Spanish billionaire Amancio Ortega, founder of Inditex (the global fashion group behind Zara) has expanded his south Florida holdings. Through his family investment office, Ponte Gadea USA, Ortega acquired the Sabadell Financial Center — a 30-story office tower at 1111 Brickell Ave. in Miami’s Brickell district — for $274.4 million.

The deal, brokered by CBRE’s Chris Lee and Sean Kelly on behalf of sellers KKR & Co. and Parkway, is the largest office transaction in south Florida this year, ahead of the $221 million Bank of America tower trade at Las Olas City Centre and the $208 million sale of Las Olas Centre I and II in Fort Lauderdale, Fla.

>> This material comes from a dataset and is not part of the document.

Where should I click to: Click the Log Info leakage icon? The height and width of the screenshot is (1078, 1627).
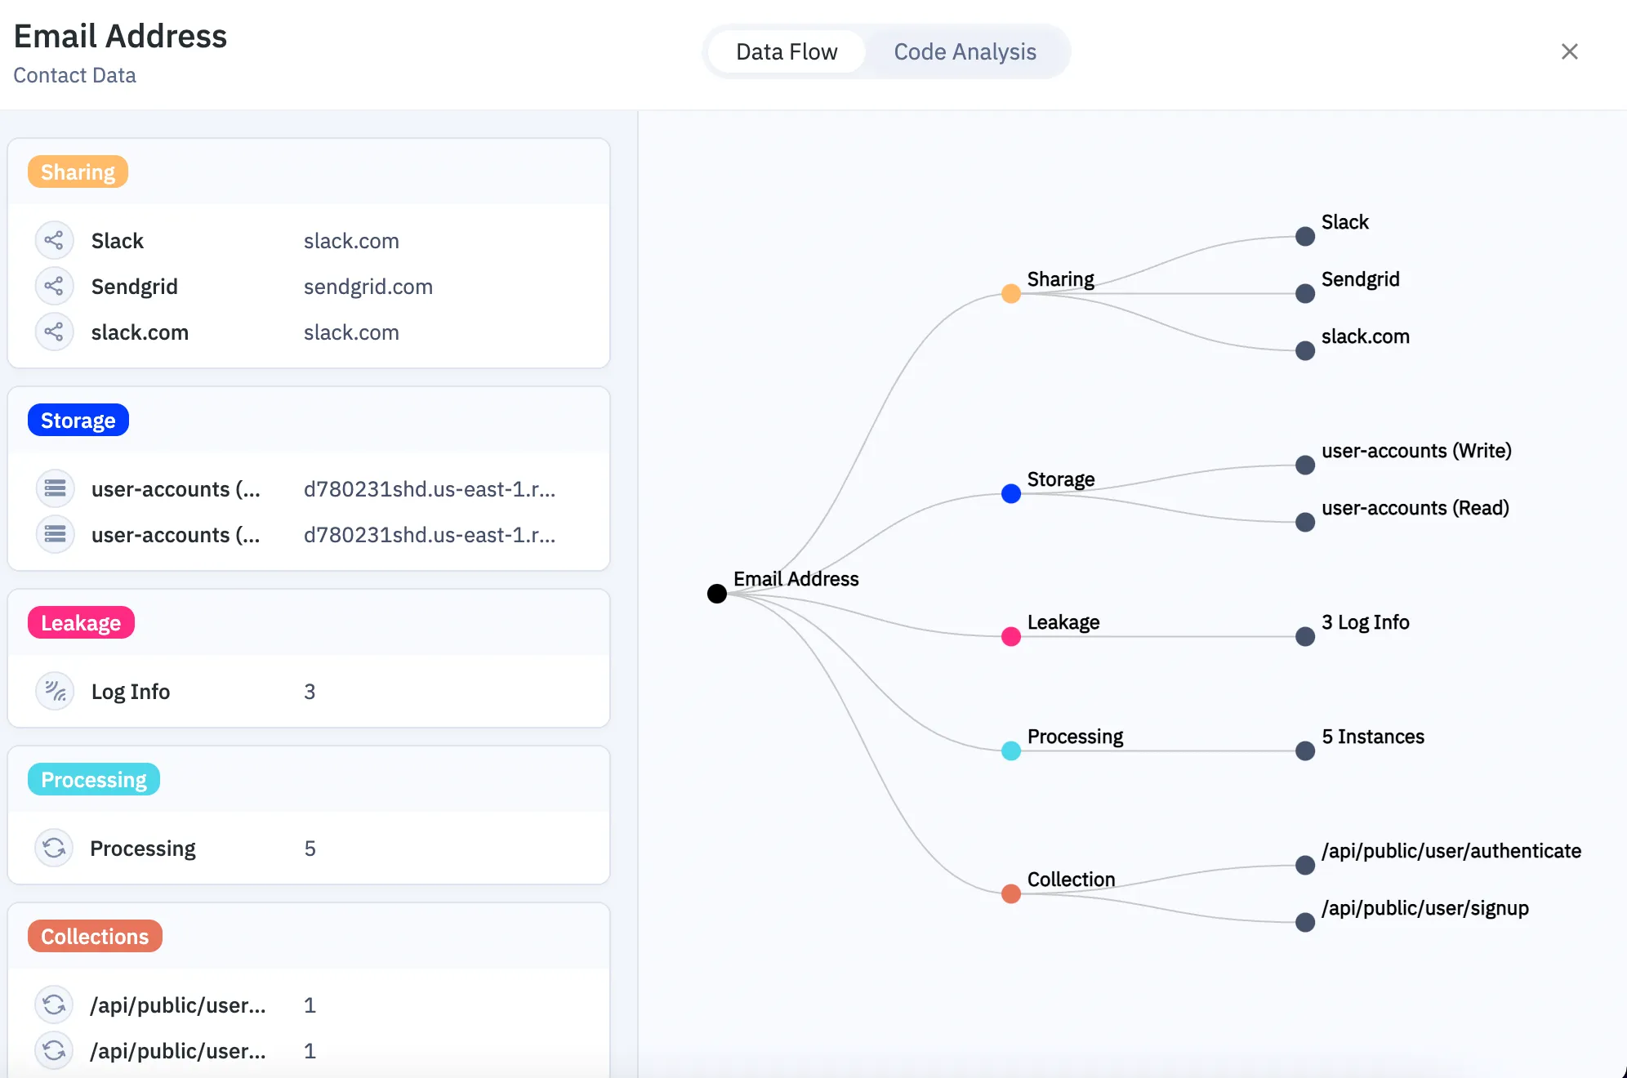pos(54,691)
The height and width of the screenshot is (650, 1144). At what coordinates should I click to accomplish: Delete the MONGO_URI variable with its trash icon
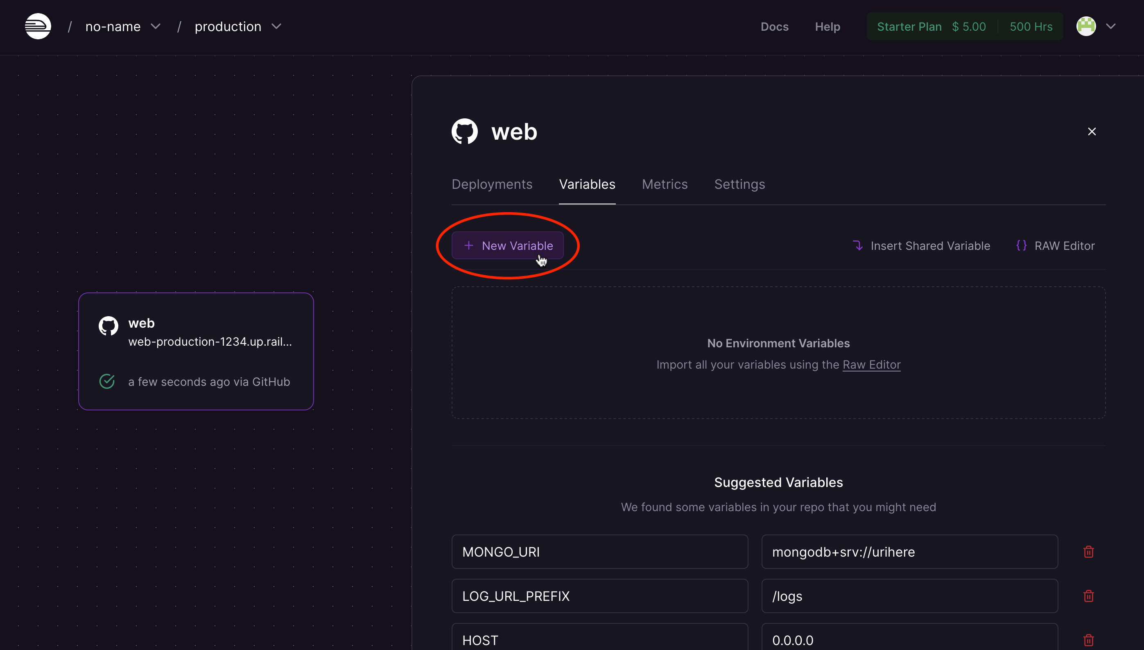(x=1088, y=551)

The Sabadell Financial Center was built in 2000 and renamed in 2010 after its main tenant. A $10 million renovation in 2020 upgraded the lobby and entrance; added a 26,000-square-foot amenity deck; and created 18,000 square feet of outdoor green space for yoga and fitness. The 523,000-square-foot tower includes 8,000 square feet of ground-floor retail leased to Carrot Express and Vice City Bean. It houses office tenants such as Sabadell United Bank, Telefonica USA, Morgan Stanley, Industrious and Baker McKenzie.

At about $525 per square foot, the Sabadell sale fits with Miami’s bifurcated office market, where newer, amenity-rich buildings near transit achieve top rents and occupancy while older stock lags. Ortega’s purchase price more than doubled the metro average of $250 per square foot, underscoring the premium placed on prime Brickell assets.

Miami Tops Southern Metros in Office Sale Prices & Rents

Through August, office properties in Miami sold for an average of $250 per square foot — the highest rate among Southern metros, according to Yardi research data. Overall sales volume through the same period was, at $296 million year-to-date, trailing powerhouses like Dallas ($1.5B) and Washington, D.C. ($3.1B)

Miami also led the South in asking rents: The metro’s full-service equivalent listing rate reached $55.77 per square foot in August — up 8.8% year-over-year. Meanwhile, vacancy stood at 14.3%, compared with 18.7% nationally, and remains well below Austin, Texas, (26.5%) and Dallas (22.4%).